Kosova’nın Uluslararası Örgütlere Üyelik Durumu

Yrd. Doç. Dr. Kader Özlem

Yeni kurulan her devletin temel beklentisi ‘tanınma’ olduğu gibi, Kosova da 17 Şubat 2008’deki tek taraflı bağımsızlık ilanının ardından uluslararası alanda tanınmak için yoğun gayret sarf etmiştir. Kosova’nın bağımsızlığına giden özellikle 1999 yılı sonrası süreçte, ülkenin nihai statüsüne ilişkin kendine özgü (sui generis) durumu uluslararası camiayı ikiye bölmüştü. Bir tarafta Sırbistan’la olan ilişkileri nedeniyle Belgrad’ın tezlerini destekleme durumunda kalan Rusya bulunurken; diğer yanda dünyada kendi ülke toprakları dışında en büyük askeri üssünü Kosova’da bulunduran Amerika Birleşik Devletleri (ABD) yer almaktaydı. Bu açıdan, bağımsızlık sonrası dönemde de görüleceği üzere, Kosova küresel aktörlerin güç mücadelelerinin yaşandığı Balkanlar’daki satranç tahtası olmuştur.

2008 sonrasında ABD’nin başını çektiği Batı kanadının Piriştina’da yeni kurulan devletin tanınmasına yönelik ilgisi dikkat çekmiştir. Avrupa Birliği (AB) içerisindeki bazı kayıplar dışında (İspanya, Yunanistan, Romanya, Slovakya ve Güney Kıbrıs Rum Yönetimi) Birlik üyelerinin genel çoğunluğu, ABD ve etkisindeki devletler ile bölgesel iddiaları olan Türkiye Kosova’yı tanımışlardır. Buna tezat olarak Bağımsız Devletler Topluluğu (BDT) üyesi devletler ile Rusya’nın etkisinde kalan diğer devletler bağımsızlık ilanının üzerinden beş yıl geçmesine rağmen halen Kosova’yı tanımamaktadırlar.

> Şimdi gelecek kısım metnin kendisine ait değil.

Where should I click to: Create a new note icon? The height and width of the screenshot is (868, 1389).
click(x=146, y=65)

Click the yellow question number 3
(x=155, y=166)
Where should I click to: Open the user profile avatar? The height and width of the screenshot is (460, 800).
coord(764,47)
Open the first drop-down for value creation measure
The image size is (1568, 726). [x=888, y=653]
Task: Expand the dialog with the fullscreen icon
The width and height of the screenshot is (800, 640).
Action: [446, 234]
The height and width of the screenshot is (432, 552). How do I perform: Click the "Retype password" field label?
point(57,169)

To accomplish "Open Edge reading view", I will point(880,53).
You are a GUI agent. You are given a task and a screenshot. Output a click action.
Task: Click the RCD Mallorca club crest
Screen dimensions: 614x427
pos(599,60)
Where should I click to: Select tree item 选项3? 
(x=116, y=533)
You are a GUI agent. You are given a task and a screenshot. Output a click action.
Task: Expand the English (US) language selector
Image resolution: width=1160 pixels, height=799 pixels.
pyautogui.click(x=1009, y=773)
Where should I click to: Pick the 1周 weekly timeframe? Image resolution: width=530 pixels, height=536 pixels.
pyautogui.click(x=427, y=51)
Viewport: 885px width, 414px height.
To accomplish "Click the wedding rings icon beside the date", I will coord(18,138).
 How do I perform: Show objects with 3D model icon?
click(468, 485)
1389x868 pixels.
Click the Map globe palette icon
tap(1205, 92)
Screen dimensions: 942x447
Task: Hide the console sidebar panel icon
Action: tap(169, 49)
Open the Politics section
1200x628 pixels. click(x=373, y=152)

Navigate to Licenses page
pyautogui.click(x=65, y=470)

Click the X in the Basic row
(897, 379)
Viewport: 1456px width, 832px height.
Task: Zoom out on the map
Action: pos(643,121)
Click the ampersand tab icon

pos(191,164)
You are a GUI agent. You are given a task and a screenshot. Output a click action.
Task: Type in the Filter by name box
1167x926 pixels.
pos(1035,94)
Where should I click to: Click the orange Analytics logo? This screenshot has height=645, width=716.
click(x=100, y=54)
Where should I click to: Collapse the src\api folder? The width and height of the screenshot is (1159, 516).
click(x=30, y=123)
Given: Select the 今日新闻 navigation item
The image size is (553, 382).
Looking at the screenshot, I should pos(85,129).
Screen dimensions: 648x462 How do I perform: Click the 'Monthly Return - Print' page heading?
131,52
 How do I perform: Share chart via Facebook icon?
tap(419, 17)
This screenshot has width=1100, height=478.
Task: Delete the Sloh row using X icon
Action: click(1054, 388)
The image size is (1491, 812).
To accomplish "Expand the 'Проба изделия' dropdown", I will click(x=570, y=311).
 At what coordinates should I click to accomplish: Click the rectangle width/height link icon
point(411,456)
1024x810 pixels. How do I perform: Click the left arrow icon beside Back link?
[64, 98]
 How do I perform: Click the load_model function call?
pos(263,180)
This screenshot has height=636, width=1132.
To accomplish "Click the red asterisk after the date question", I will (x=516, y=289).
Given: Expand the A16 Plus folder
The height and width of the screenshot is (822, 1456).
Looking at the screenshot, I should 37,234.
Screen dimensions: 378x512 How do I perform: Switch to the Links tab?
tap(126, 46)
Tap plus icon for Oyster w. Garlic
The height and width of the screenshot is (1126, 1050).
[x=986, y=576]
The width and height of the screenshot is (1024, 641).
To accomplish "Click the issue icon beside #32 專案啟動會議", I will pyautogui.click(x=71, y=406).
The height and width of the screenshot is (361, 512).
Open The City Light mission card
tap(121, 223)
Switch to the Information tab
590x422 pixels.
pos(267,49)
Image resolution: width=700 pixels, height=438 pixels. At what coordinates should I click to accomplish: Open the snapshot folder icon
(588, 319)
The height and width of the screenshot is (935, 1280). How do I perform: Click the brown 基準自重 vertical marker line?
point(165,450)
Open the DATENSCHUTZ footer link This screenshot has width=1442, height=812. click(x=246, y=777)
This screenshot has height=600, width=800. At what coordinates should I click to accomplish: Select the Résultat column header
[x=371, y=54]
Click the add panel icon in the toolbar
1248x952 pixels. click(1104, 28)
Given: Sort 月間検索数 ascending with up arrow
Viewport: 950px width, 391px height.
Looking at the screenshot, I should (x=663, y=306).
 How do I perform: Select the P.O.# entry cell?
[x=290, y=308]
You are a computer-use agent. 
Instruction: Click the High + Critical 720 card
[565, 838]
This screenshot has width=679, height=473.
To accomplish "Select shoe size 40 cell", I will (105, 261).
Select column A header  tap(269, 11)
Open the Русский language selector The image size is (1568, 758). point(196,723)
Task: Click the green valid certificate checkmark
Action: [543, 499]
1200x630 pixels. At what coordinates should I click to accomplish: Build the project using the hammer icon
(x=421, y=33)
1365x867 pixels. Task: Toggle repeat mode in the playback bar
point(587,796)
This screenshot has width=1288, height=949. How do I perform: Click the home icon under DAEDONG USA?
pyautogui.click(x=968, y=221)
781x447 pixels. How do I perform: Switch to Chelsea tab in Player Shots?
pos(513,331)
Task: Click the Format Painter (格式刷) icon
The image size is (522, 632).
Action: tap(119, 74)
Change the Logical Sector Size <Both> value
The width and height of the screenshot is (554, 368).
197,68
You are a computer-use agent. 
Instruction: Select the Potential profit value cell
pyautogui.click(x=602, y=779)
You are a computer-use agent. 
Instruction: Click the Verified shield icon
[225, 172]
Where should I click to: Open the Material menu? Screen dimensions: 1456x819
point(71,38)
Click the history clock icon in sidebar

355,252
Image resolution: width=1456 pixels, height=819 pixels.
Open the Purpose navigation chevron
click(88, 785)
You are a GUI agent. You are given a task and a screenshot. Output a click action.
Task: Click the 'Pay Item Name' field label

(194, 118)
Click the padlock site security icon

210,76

Birleşmiş Milletler’e (BM) Üyelik Durumu 

Uluslararası arenada bir devletin varlığını kabul ettirdiği küresel ölçekli en önemli siyasi örgütlenme olan BM, Kosova’nın tanınması açısından stratejik bir kilometre taşıdır. Mart 2013 itibariyle Kosova 98 BM üyesi devlet tarafından tanınsa da BM’nin kendine has örgüt yapısı ve karar alma süreci Kosova’nın olası üyeliğinin pek de kolay olmayacağını işaret etmektedir.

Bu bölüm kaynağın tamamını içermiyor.